Por outro lado, em termos econômicos, o desperdício de alimentos não afeta apenas o bolso do consumidor (pois ele está pagando por um produto que não está comendo), mas também o mercado em geral.
“O aumento da demanda pelos produtos impulsiona os preços para todos”, explica Quested.
Richard Swannell, por sua vez, acrescenta que “uma família média do Reino Unido desperdiça cerca de 700 libras (US$ 970 ou R$ 5,5 mil) em comida a cada ano. Isso equivale a cerca de US$ 80 (R$ 450) por mês em alimentos que não são consumidos”.
Assim, reduzir as perdas poderia diminuir os custos de produção, pois o sistema se tornaria mais eficiente como um todo.
O impacto social também é brutal se considerarmos o grande número de pessoas que não têm acesso a alimentos de qualidade no mundo.
De acordo com a FAO, 690 milhões de pessoas passaram fome em 2019, um número que deve aumentar drasticamente após a pandemia do coronavírus. Além disso, 3 bilhões de pessoas não podem pagar por uma dieta saudável.
Assim, a contradição entre desperdício e a falta de alimentos é clara.
“Precisamos encorajar mais doações de alimentos de boa qualidade para aqueles que precisam. E isso é algo muito importante, que deve ser uma prioridade crescente após a pandemia”, diz Swannell.
Segundo o relatório da ONU, uma pessoa, em média, descarta pelo menos 121 quilos de alimentos por ano. Mas o que podemos fazer para parar de jogar tanta comida fora?
A primeira coisa é comprar de forma planejada e na quantidade de porções correta. A WRAP sugere manter o controle do que é comprado e realmente usado. Além disso, calcule suas porções: uma xícara de arroz, por exemplo, dá para pelo menos três adultos.
Também é importante verificar e entender a data de validade de um determinado produto. No caso de um alimento expirar em breve, ele pode ser congelado.
Além disso, é aconselhável não descartar frutas, legumes e verduras com aspecto “feio”. Muitos alimentos são desperdiçados porque não atendem aos requisitos de forma, tamanho ou aparência que frequentemente associamos à “qualidade” de um produto.
Finalmente, manter o refrigerador a uma temperatura adequada de aproximadamente 5°C é essencial para que os alimentos durem. De acordo com o Programa de Ação de Resíduos e Recursos, uma ONG britânica, as geladeiras geralmente funcionam 2°C mais quentes do que o recomendado.
Combate global
Apesar da magnitude do problema, parece que a maioria dos governos e autoridades políticas no mundo não estão cientes das consequências do desperdício de alimentos.

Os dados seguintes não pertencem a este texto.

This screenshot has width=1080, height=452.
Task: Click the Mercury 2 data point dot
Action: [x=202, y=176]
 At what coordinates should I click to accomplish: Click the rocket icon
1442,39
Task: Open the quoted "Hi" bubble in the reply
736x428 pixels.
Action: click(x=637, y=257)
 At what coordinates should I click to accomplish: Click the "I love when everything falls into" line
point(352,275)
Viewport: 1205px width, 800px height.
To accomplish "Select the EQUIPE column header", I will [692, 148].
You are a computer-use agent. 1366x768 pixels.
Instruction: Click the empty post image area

Na América Latina, por exemplo, está longe de ser um tema relevante na agenda política dos países da região. E isso se reflete no fato de que eles nem mesmo têm um registro confiável de seus resíduos.
O mesmo ocorre em escala global. De acordo com o índice de desperdício alimentar de 2021, nenhuma das contribuições nacionais mencionadas pelo Acordo de Paris cita o assunto.

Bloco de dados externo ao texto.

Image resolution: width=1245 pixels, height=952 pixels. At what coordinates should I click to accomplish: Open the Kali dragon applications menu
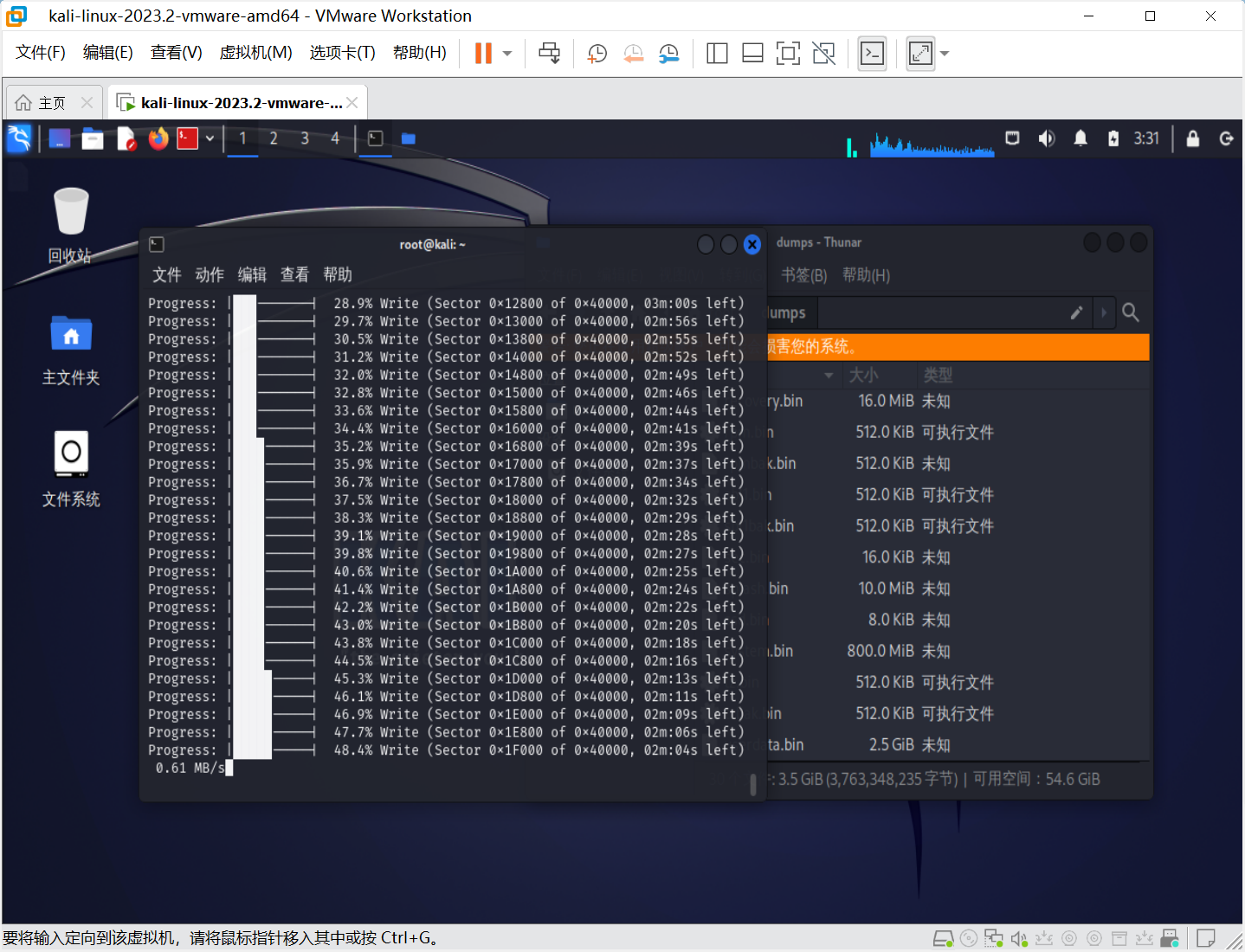click(x=18, y=138)
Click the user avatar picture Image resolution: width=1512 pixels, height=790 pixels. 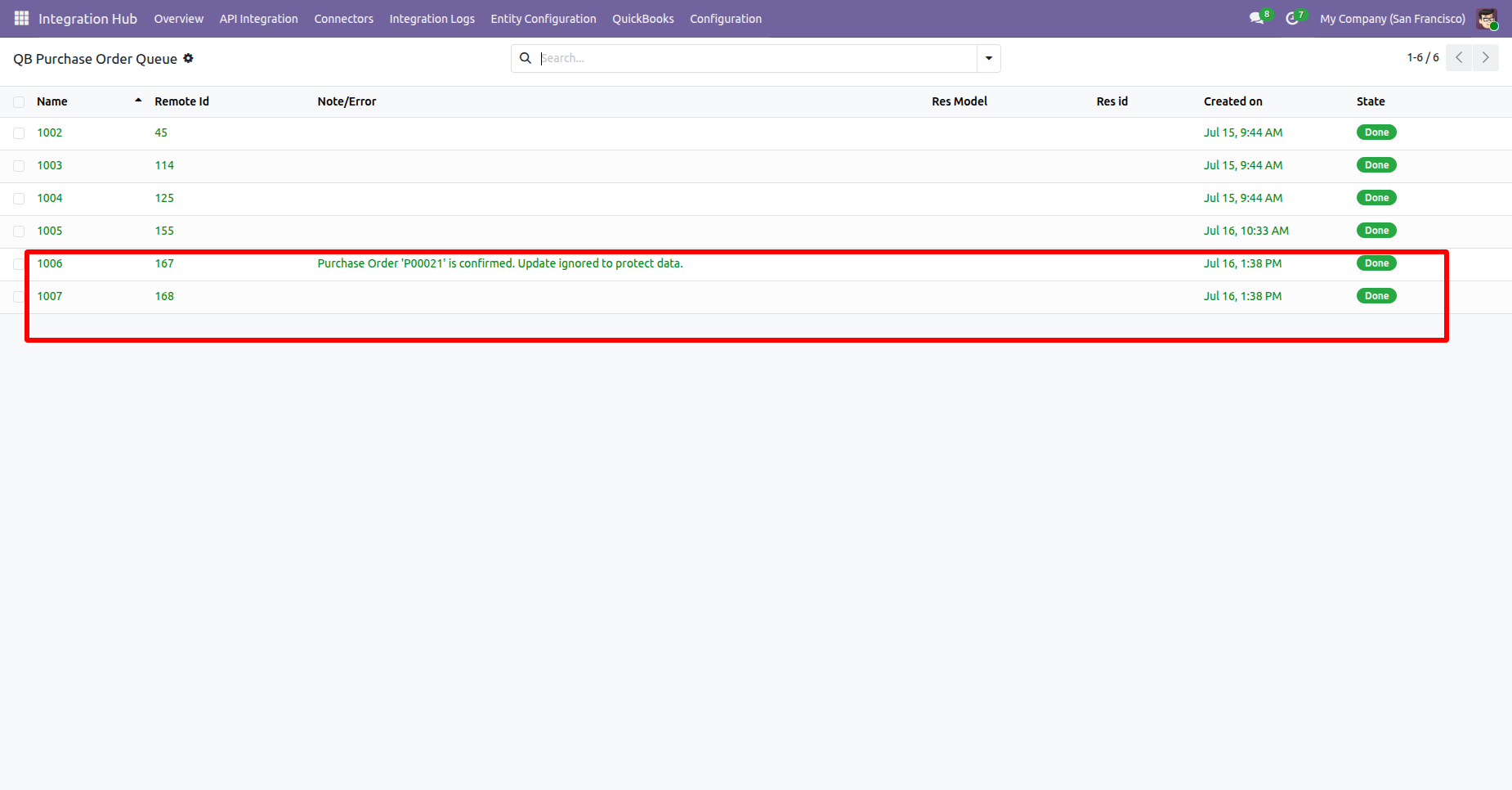(1487, 18)
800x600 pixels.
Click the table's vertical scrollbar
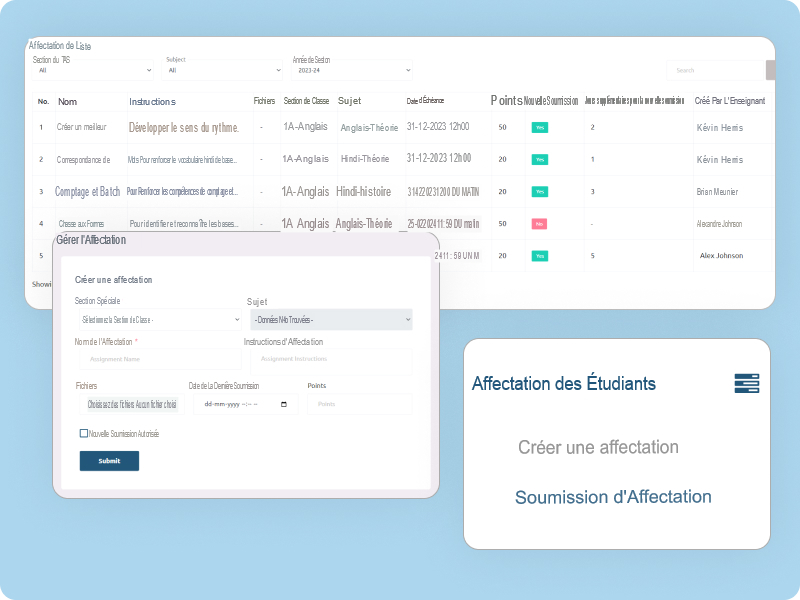770,70
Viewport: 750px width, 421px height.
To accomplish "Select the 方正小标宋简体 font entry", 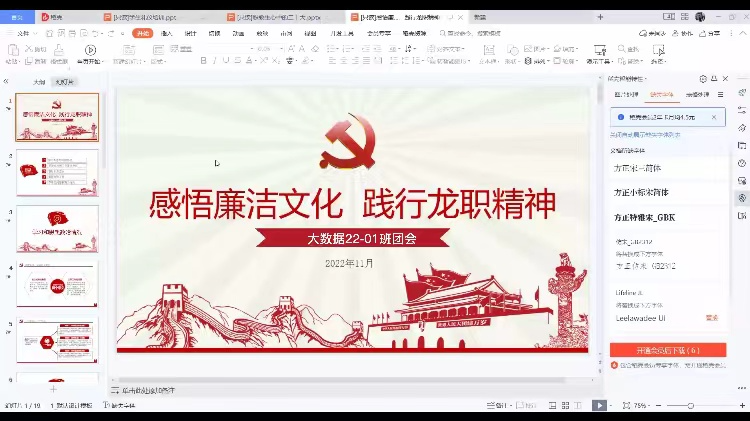I will [641, 191].
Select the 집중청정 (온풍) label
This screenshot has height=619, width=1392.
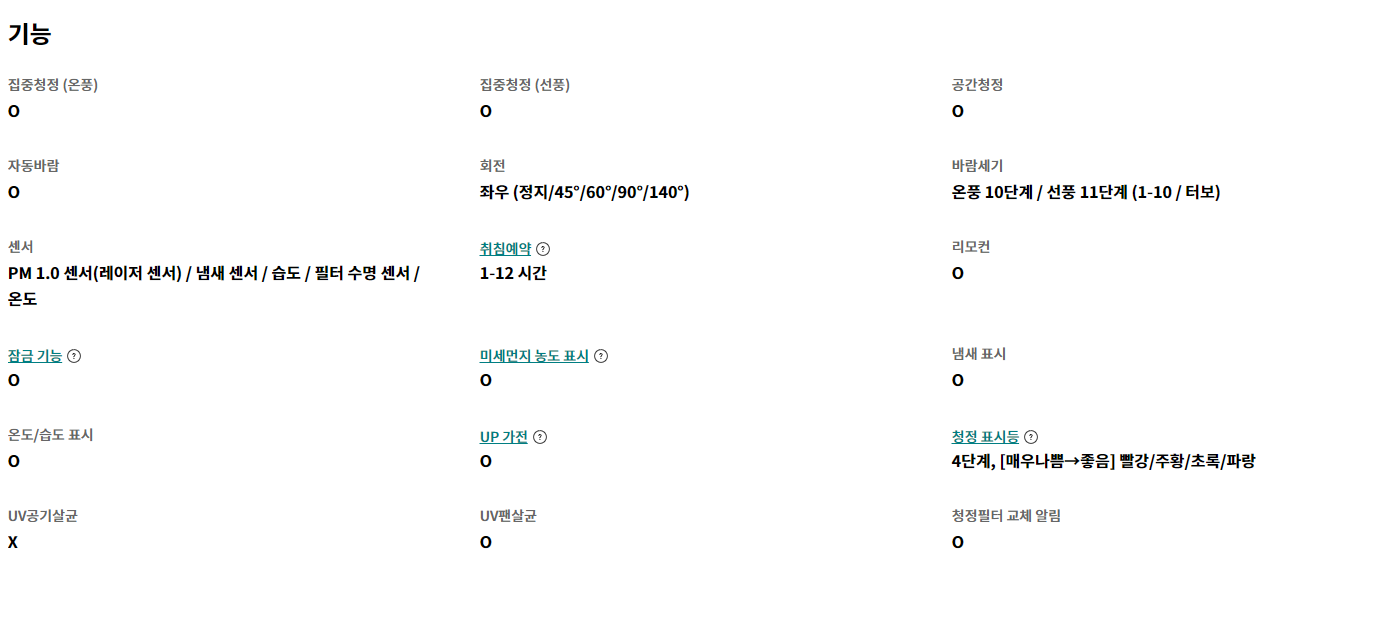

É por isso que o programa ambiental da ONU decidiu lançar uma meta: até 2030, o desperdício global de alimentos per capita deve ser reduzido pela metade.
“É um grande desafio e uma grande oportunidade de economizar muito dinheiro, garantir que os alimentos cheguem a quem precisa e reduzir o impacto ambiental no processo”, diz Richard Swannell.
Por sua vez, Inger Andersen, diretora-executiva do PNUMA, disse à BBC que “se queremos levar a sério a luta contra as mudanças climáticas, a perda de biodiversidade e poluição, empresas, governos e cidadãos em todo o mundo devem fazer a sua parte para reduzir o desperdício de alimentos.”